Run packing defects from start to final and stores data

about area of defects, total area, number of defects, and size of defects

Parameters:

• nbins (int, optional) – number of bins to consider, by default 180

• layer (str, optional) – layer to consider, can be top, bot, by default “top”

• edges (list(float), optional) – Edges in the shape [xmin,xmax,ymin,ymax], by default None

• periodic (bool, optional) – Consider or not periodicity, by default False

• start (int, optional) – stat frame, by default 0

• final (int, optional) – final frame, by default -1

• step (int, optional) – frames to skip, by default 1

• area_size (bool, optional) – If true return the areas of the different defects, by default True

Returns:

pandas dataframe with the area information of packing defects over time and informationabout the size of the packing defects

Return type:

pd.DataFrame, np.array

class twodanalysis.BioPolymer2D.BioPolymer2D(obj, surf_selection=None, biopol_selection=None, start=None, step=None, end=None, by_frames=True, surf_axis='z')

Bases: object

Class Initialization.

Parameters:

• obj (AtomGroup or Universe) – Selection to initialize the class. If initialized with a Universe it will take the whole Universe as AtomGroup. The MDAnalysis Universe and AtomGroup will be accesible to with the self.universe and self.atom_group class attributes.
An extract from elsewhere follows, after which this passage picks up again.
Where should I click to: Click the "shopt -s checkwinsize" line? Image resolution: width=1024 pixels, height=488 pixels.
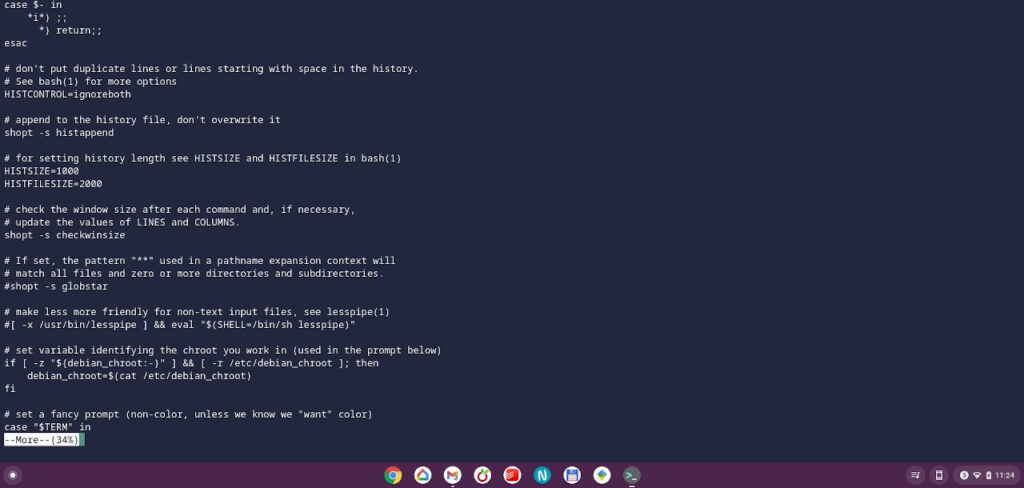click(x=64, y=235)
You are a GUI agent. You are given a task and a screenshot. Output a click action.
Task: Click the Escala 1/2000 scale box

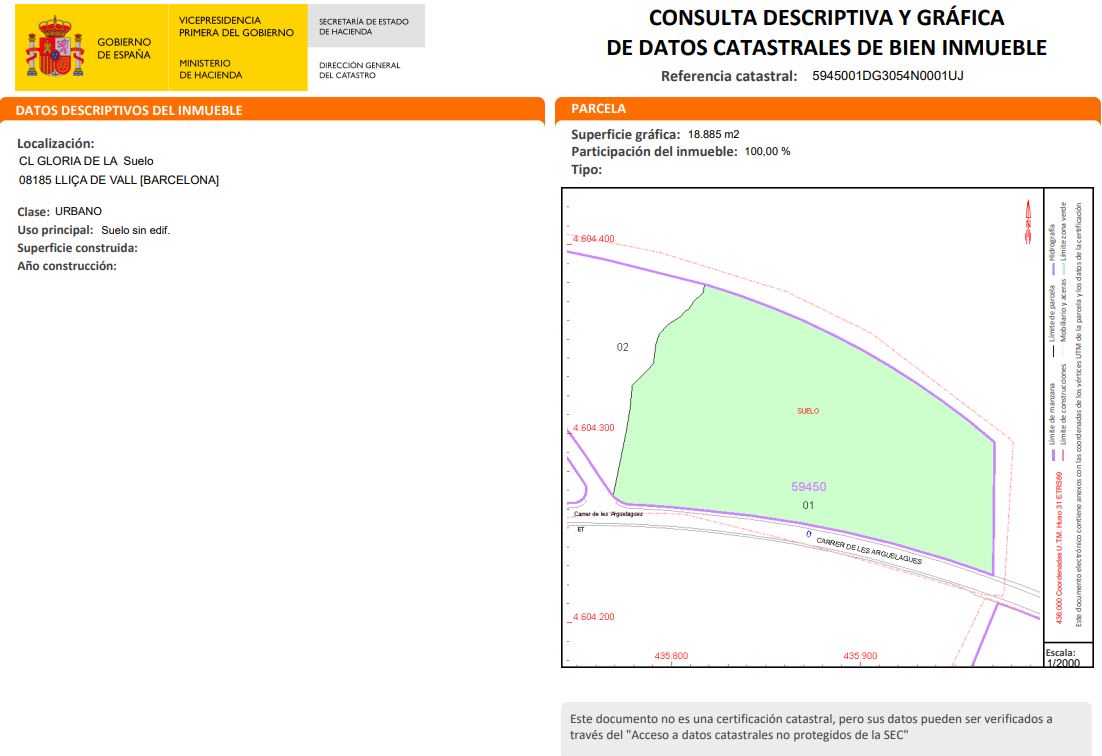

• surf_selection (str, optional) – String selection in MDAnalysis format to define the surface (recomended). If surf_selection is given, surf_pos attribute will save the mean position of the surface over the time. This will particularly important for setting the zlim variable some of the analysis require. By default None

• biopol_selection (str, optional) – String selection in MDAnalysis format to define the biopolymer as a selection of a Universe or AtomGroup. If None, all the AtomGroup or Universe from obj is used. Default in None.

• start (float, optional) – Starting time or frame from the trajectory to initialize the object. If by_frames=True, it will be considered as the frame number of the trajectory to start the object. If by_frames=False, it will set the time in ns. If None, start is frame 0 of the trajectory. By default None

• step (float, optional) – Time or frame steps from the trajectory to initialize the object. If by_frames=True, it will be considered as the step of frames of the trajectory to consider. If by_frames=False, it will set the time steps in ns. If None, all the frames of the trajectory are considered. By default None

• end (float, optional) – Final time or frame from the trajectory to initialize the object. If by_frames=True, it will be considered as the final frame number of the trajectory to consider. If by_frames=False, it will set the time in ns. If None, end is frame 0 of the trajectory. By default None

• by_frame (bool, optional) – Whether or not to consider ‘start’, ‘step’ and ‘end’ inputs as frame values. If False, they are consider as time values in ns.

• surf_axis (str, optional) – Set in which distance is the surface. By default ‘z’

Raises:

TypeError – Error raised if class is not initialized with a Universe or AtomGroup

INFO()

Prints general information of the Universe and/or Atomgroup

getPositions(pos_type='COM', surf_is_zero=True, inplace=True, select=None, getselection=False)

Computes positions of selection from self.startT to self.endT with self.stepT steps of times. By default, these parameters are set to compute over the whole trajectory.

Parameters:

• pos_type (str, optional) – Computes the positions of “all” atoms of the object or the “COM” (center of mass) of residues, by default ‘COM’.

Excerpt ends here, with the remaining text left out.